Former Congresswoman Cynthia McKinney said in an interview about the city, that 'This kind of situation is happening all across our country.'

The United States is becoming a shell of itself and at the same time, it's the decision makers in Washington D.C. have chosen to finance war, after war and after war while we decay here at home.'

Global empires constructed on this corrupt conflation collided in what we called “the Great War”, the bloody battlegrounds of which provided ideal breeding pools for false profits … and false prophets.

Massive military machinations offered people on all sides salvation from one or the other.  And with the end of what we called “World War II”, an American military-industrial machine of unprecedented power prevailed.

Not wishing to part with their power or profits, the “rising military-industrial complex” Ike warned us about began clandestinely fomenting fear of foreign foes and feeding puppet politicians to the flock.

The demise of the Soviet Union brought about the need for a new Boogie Man to keep billions for bullets, bandages and bridges in the federal budget.  And after some bargaining by the Good Ole boys, the Bedouins were happy to oblige.

In the “Coup d’etat of 2000″, the Kleptocracy overrode our Constitution and the electorate to install the idiot son of a former CIA Director as POTUS (knowing that although they controlled Gore as well, he’d be harder to manage).

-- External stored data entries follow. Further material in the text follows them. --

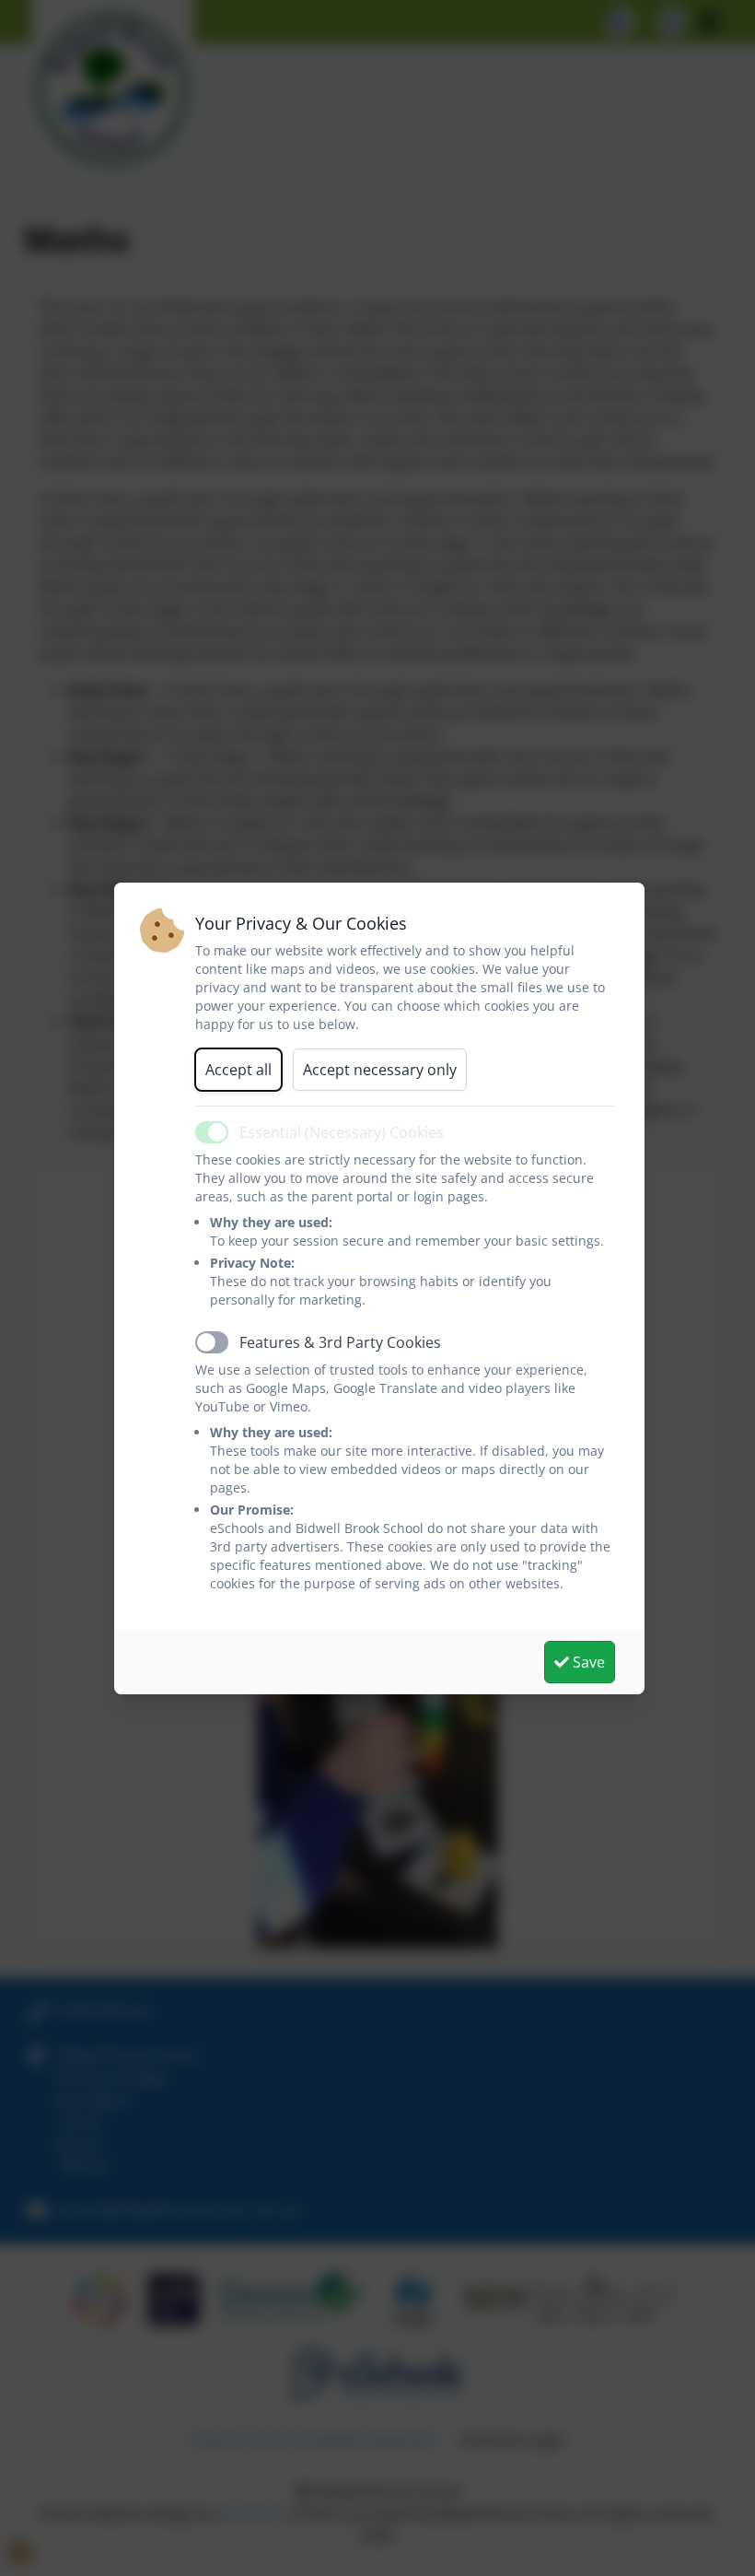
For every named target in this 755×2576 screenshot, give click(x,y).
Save (587, 1662)
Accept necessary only (380, 1070)
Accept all (238, 1070)
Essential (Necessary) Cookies (341, 1132)
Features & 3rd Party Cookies (340, 1342)
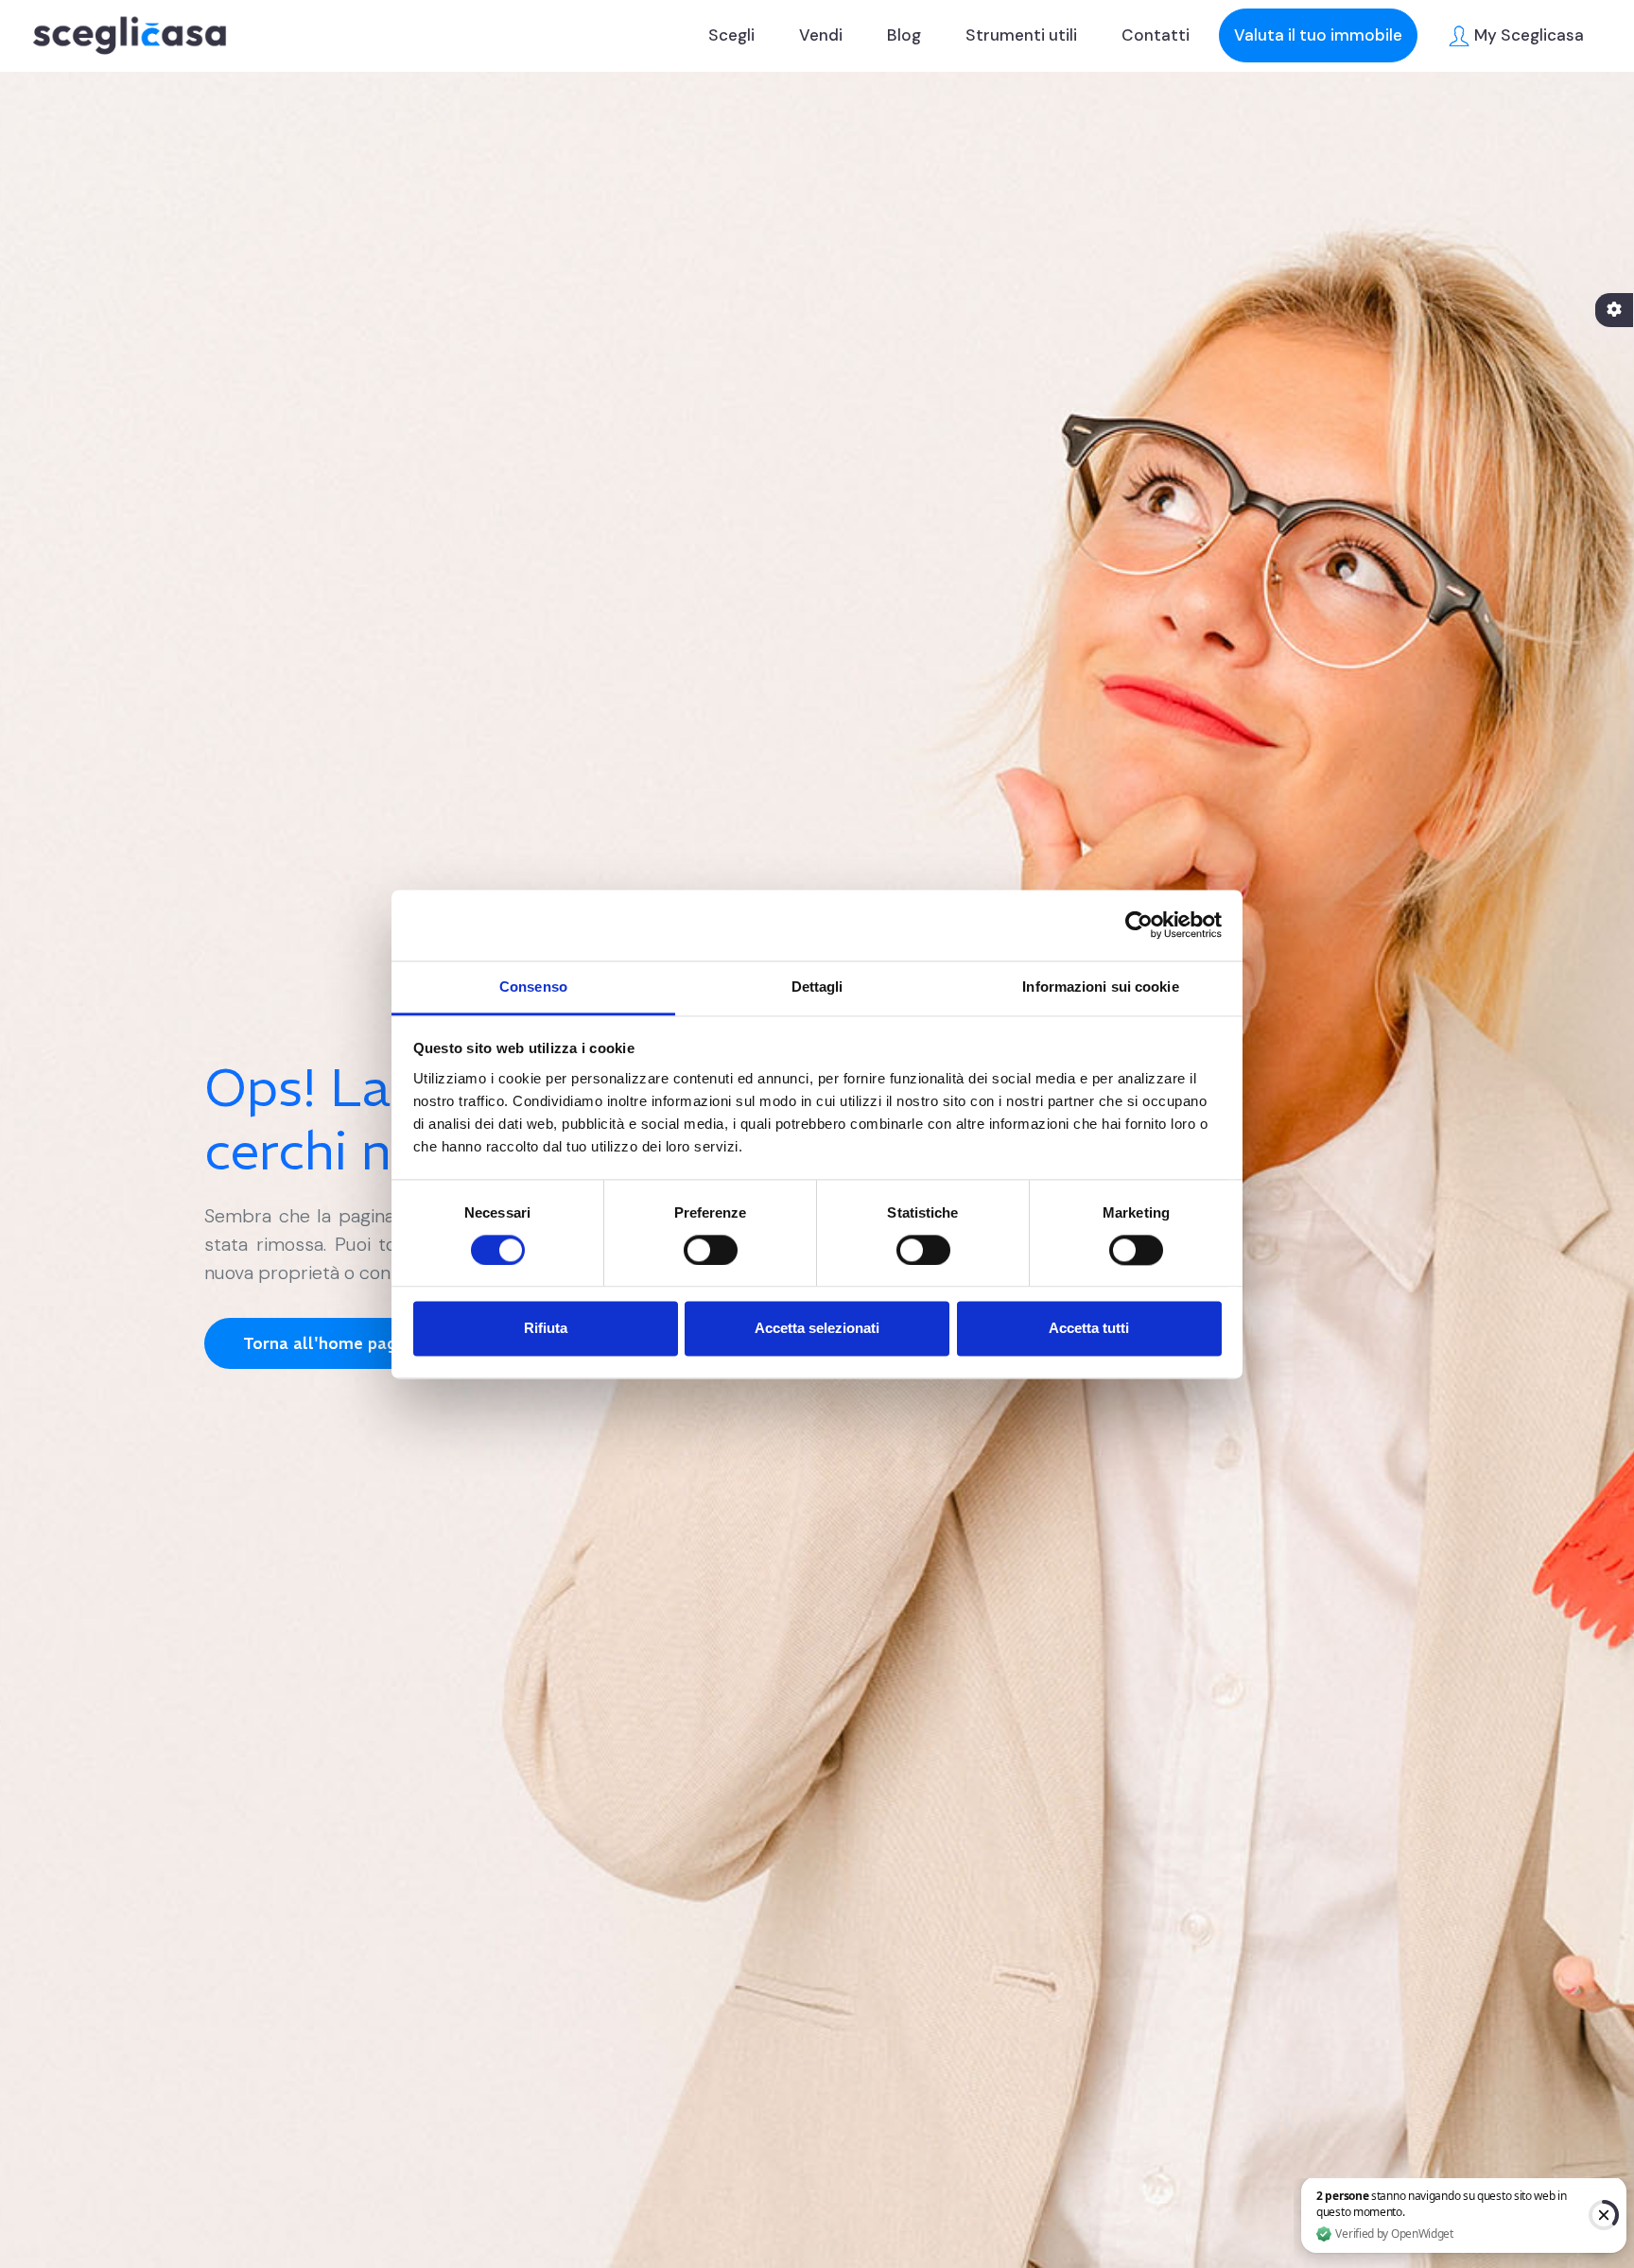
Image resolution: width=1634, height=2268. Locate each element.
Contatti (1155, 35)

On 11 September 2001, the Kleptocracy either allowed or orchestrated the massacre of thousands of innocent American Sheeple as pretext for the perpetuation of their war profiteering and Peak Oil reserve pursuits.

With the debris of the three towers still smoldering in Manhattan, political puppets Left and Right proudly voted away large portions of our Bill of Rights in what must have been laughingly labelled “The Patriot Act”.

There was no “Change” in 2008, as Gates stayed on at DOD and Goldman-Sachs kept their hands in the Treasury.  And to assure no change in 2010, “Citizens United” legalized unlimited anonymous multinational corporate political donations.